Reply to comment

strict warning: Only variables should be passed by reference in /mnt/volume-sfo2-01/www/riceball.com/public/d/modules/book/book.module on line 559.

Learning to Install MongoDB

Learning MongoDB

I'm a beginner to MongoDB, but having just gone through the process, I hope that these notes may help other beginners get through the process of spinning up a MongoDB instance.

The Platform

We're going to be installing MongoDB on Ubuntu Server 14.04. We'll install on a virtual machine (VM) provisioned with VirtualBox. I won't get into the details in this tutorial, but there are VirtualBox tutorials everywhere, and I'll link to some notes about my specific setup. Virtual machines are an essential tool when you're learning and practicing.

My goal was to bring up a MongoDB instance to port a Parse.com project before their service was discontinued. This tutorial will bring up a MongoDB instance and set up a Replica Set for reliability, but will not get into Parse.com migration.

Set up a VirtualBox VM with Ubuntu

I like to keep a VM set up with a clean "net install" of Ubuntu that's set up similar to a generic Vagrant box. (Vagrant is a command line tool to set up virtual machine configurations, and start and stop these VMs. We won't be using Vagrant. I just think it's a good way to set up VMs for development.)

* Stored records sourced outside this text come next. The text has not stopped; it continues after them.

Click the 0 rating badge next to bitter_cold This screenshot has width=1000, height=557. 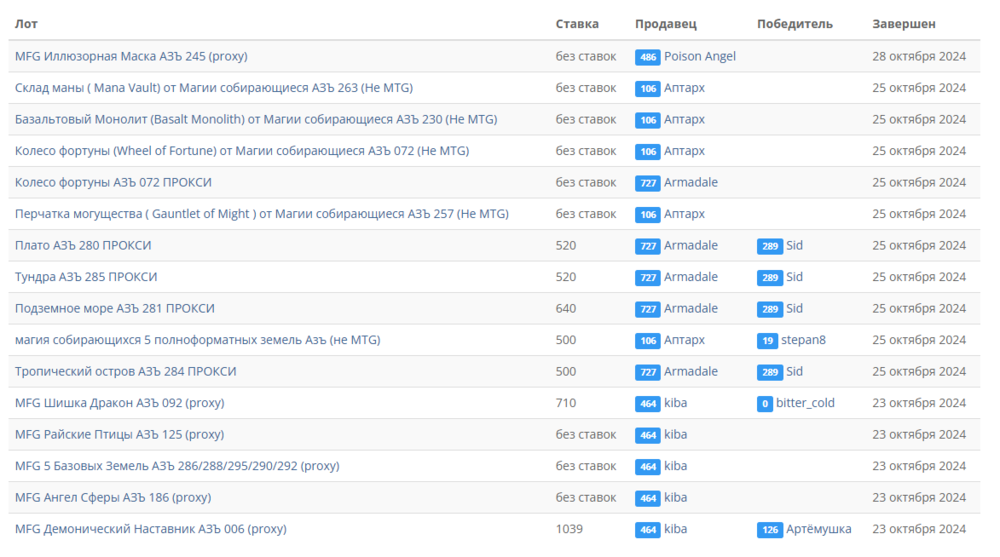[765, 403]
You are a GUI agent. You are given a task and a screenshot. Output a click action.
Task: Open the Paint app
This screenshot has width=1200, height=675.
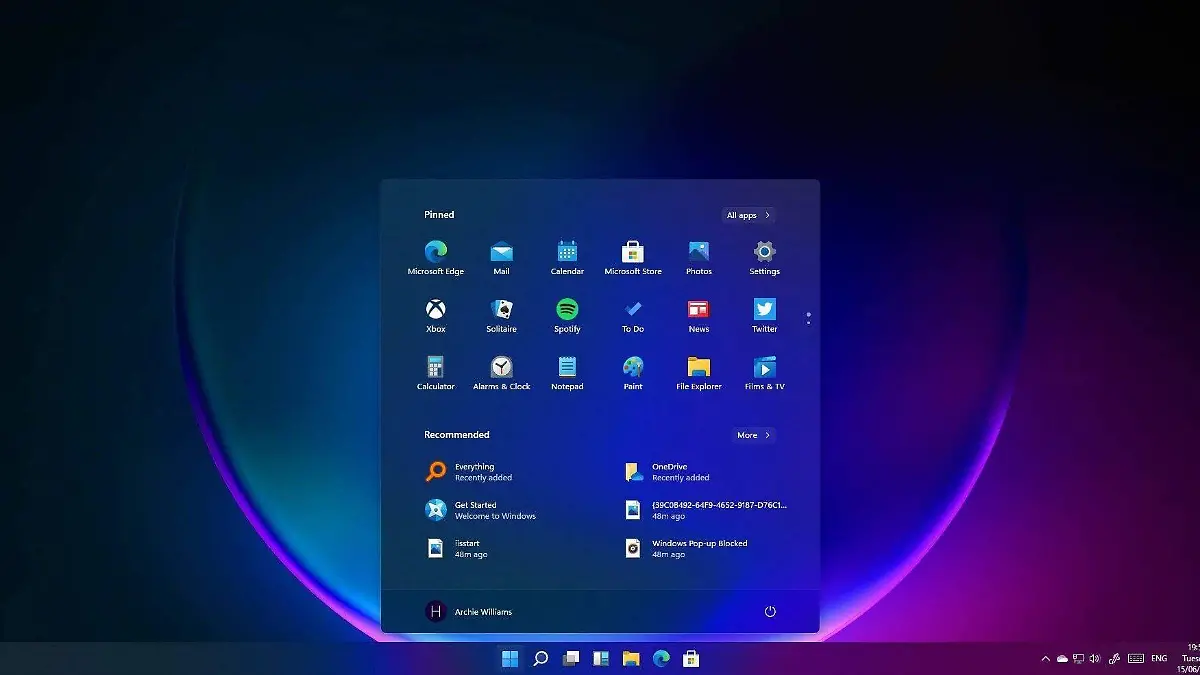click(x=633, y=367)
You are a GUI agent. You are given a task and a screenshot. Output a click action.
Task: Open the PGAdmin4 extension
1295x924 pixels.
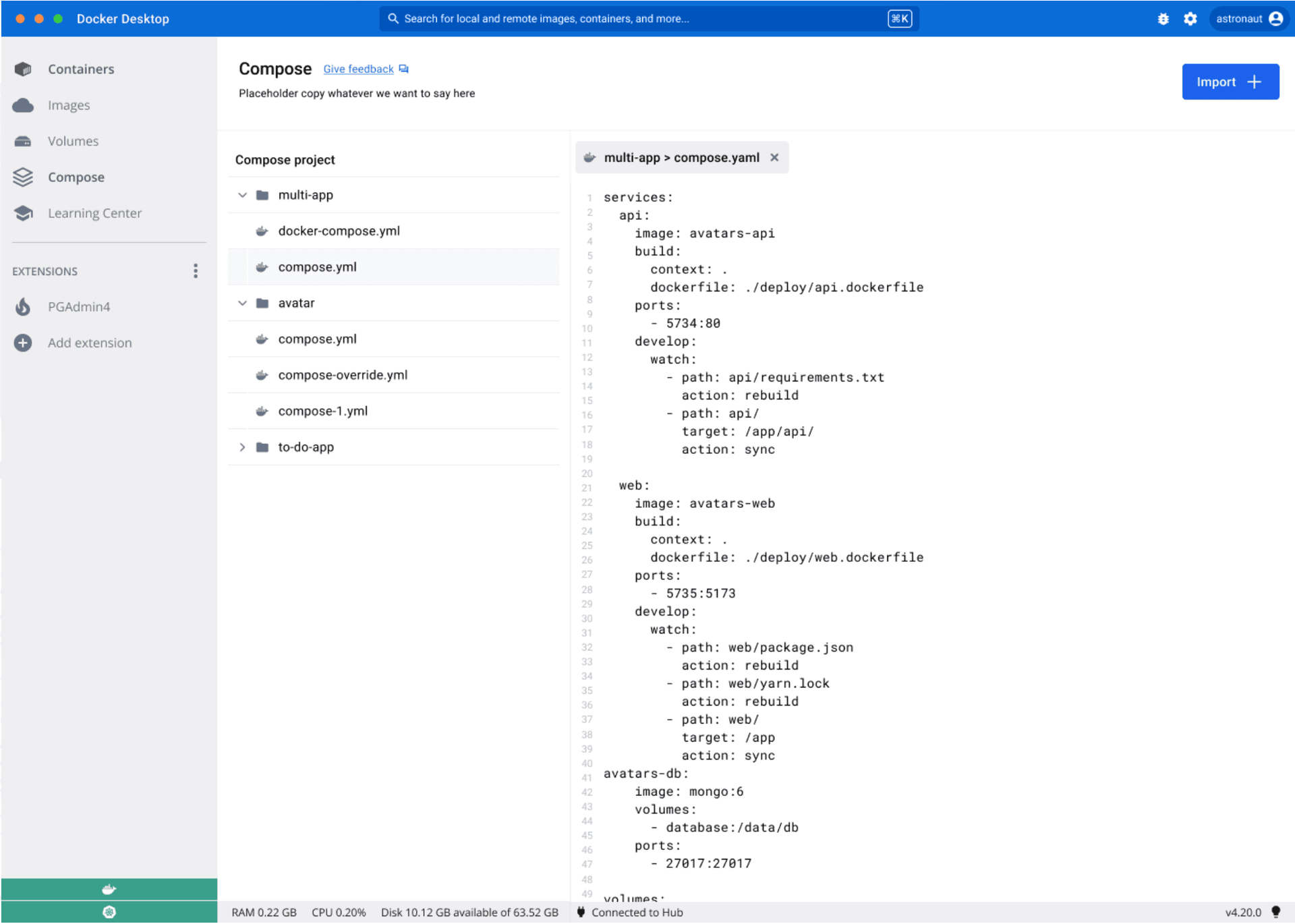click(78, 307)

A generic net install of Ubuntu Linux Server, with IPv4 static addresses for networking, should be good enough. Ubuntu Linux is at http://ubuntu.com.

The following blog posts summarize how I've set up my network of virtual machines, but they aren't edited, so they are a little rough:

Debian and Ubuntu Networking Configuration /etc/network/interfaces with a Static IP Address

Setting up a Small Dev Network

Docker on VirtualBox installation commands

Clone your clean VM.

Once you have a base image working, clone it to create your working copy of the VM. This way, when you screw it up, you can delete the clone and start over.

[images of how to clone]

Pick the "Linked Clone" option, and check "Reinitialize the MAC Address".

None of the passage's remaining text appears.